— Task —
Print all the records exactly, please.

— Dataset excerpts —
----

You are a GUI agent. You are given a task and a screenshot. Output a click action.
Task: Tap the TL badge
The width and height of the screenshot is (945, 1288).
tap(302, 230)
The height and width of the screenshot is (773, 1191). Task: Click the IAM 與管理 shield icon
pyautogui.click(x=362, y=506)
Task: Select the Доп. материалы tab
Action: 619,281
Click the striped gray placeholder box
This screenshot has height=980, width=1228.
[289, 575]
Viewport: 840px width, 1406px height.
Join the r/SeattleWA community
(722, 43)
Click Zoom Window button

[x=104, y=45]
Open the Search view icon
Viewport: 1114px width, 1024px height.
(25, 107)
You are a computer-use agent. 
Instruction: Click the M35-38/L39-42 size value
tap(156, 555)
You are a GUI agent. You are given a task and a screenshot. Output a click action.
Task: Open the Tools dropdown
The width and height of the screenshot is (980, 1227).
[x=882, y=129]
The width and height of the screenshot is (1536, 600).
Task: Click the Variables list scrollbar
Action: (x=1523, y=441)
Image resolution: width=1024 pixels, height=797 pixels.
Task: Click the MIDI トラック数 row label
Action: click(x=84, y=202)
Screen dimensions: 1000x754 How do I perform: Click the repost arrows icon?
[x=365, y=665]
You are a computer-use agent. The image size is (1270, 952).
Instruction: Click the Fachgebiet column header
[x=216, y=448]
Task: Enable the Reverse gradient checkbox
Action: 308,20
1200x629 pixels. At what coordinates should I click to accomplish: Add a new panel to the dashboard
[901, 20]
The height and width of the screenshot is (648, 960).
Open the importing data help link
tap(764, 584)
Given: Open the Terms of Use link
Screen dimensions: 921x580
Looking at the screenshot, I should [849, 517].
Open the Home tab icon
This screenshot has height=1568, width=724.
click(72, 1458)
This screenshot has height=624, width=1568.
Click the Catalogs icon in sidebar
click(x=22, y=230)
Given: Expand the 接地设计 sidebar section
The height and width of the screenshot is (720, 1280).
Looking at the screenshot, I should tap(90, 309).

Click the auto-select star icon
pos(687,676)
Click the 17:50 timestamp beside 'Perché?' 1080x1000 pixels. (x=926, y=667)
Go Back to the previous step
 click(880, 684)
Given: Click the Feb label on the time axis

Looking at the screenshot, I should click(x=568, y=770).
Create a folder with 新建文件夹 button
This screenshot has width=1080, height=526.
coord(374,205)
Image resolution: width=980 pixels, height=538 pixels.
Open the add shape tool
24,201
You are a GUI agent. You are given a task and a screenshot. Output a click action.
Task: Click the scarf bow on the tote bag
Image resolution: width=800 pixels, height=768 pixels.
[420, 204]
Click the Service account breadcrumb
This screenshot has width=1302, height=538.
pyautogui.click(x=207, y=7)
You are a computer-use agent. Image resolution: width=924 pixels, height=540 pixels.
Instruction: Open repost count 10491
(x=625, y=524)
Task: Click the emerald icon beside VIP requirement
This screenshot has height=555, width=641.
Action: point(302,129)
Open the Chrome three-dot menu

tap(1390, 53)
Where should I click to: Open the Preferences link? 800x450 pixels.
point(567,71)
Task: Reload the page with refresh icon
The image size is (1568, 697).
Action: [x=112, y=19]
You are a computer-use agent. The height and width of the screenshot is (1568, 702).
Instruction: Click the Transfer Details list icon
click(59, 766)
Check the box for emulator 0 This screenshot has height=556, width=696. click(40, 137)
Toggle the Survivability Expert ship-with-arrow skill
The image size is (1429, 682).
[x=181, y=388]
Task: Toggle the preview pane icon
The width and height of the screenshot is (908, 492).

----

— Expected answer —
You are a GUI agent. You are given a task and a screenshot. Output a click action.
Task: Tap the TL badge
The width and height of the screenshot is (945, 1288).
tap(302, 230)
The height and width of the screenshot is (773, 1191). Task: Click the IAM 與管理 shield icon
pyautogui.click(x=362, y=506)
Task: Select the Доп. материалы tab
Action: 619,281
Click the striped gray placeholder box
This screenshot has height=980, width=1228.
[289, 575]
Viewport: 840px width, 1406px height.
Join the r/SeattleWA community
(722, 43)
Click Zoom Window button

[x=104, y=45]
Open the Search view icon
Viewport: 1114px width, 1024px height.
(25, 107)
You are a computer-use agent. 
Instruction: Click the M35-38/L39-42 size value
tap(156, 555)
You are a GUI agent. You are given a task and a screenshot. Output a click action.
Task: Open the Tools dropdown
The width and height of the screenshot is (980, 1227).
[x=882, y=129]
The width and height of the screenshot is (1536, 600).
Task: Click the Variables list scrollbar
Action: (x=1523, y=441)
Image resolution: width=1024 pixels, height=797 pixels.
Task: Click the MIDI トラック数 row label
Action: click(x=84, y=202)
Screen dimensions: 1000x754 How do I perform: Click the repost arrows icon?
[x=365, y=665]
You are a computer-use agent. The image size is (1270, 952).
Instruction: Click the Fachgebiet column header
[x=216, y=448]
Task: Enable the Reverse gradient checkbox
Action: 308,20
1200x629 pixels. At what coordinates should I click to accomplish: Add a new panel to the dashboard
[901, 20]
The height and width of the screenshot is (648, 960).
Open the importing data help link
tap(764, 584)
Given: Open the Terms of Use link
Screen dimensions: 921x580
Looking at the screenshot, I should [849, 517].
Open the Home tab icon
This screenshot has height=1568, width=724.
click(72, 1458)
This screenshot has height=624, width=1568.
Click the Catalogs icon in sidebar
click(x=22, y=230)
Given: Expand the 接地设计 sidebar section
The height and width of the screenshot is (720, 1280).
Looking at the screenshot, I should tap(90, 309).

Click the auto-select star icon
pos(687,676)
Click the 17:50 timestamp beside 'Perché?' 1080x1000 pixels. (x=926, y=667)
Go Back to the previous step
 click(880, 684)
Given: Click the Feb label on the time axis

Looking at the screenshot, I should click(x=568, y=770).
Create a folder with 新建文件夹 button
This screenshot has width=1080, height=526.
coord(374,205)
Image resolution: width=980 pixels, height=538 pixels.
Open the add shape tool
24,201
You are a GUI agent. You are given a task and a screenshot. Output a click action.
Task: Click the scarf bow on the tote bag
Image resolution: width=800 pixels, height=768 pixels.
[420, 204]
Click the Service account breadcrumb
This screenshot has width=1302, height=538.
pyautogui.click(x=207, y=7)
You are a computer-use agent. Image resolution: width=924 pixels, height=540 pixels.
Instruction: Open repost count 10491
(x=625, y=524)
Task: Click the emerald icon beside VIP requirement
This screenshot has height=555, width=641.
Action: point(302,129)
Open the Chrome three-dot menu

tap(1390, 53)
Where should I click to: Open the Preferences link? 800x450 pixels.
point(567,71)
Task: Reload the page with refresh icon
The image size is (1568, 697).
Action: [x=112, y=19]
You are a computer-use agent. The height and width of the screenshot is (1568, 702).
Instruction: Click the Transfer Details list icon
click(59, 766)
Check the box for emulator 0 This screenshot has height=556, width=696. click(40, 137)
Toggle the Survivability Expert ship-with-arrow skill
The image size is (1429, 682).
[x=181, y=388]
Task: Toggle the preview pane icon
The width and height of the screenshot is (908, 492).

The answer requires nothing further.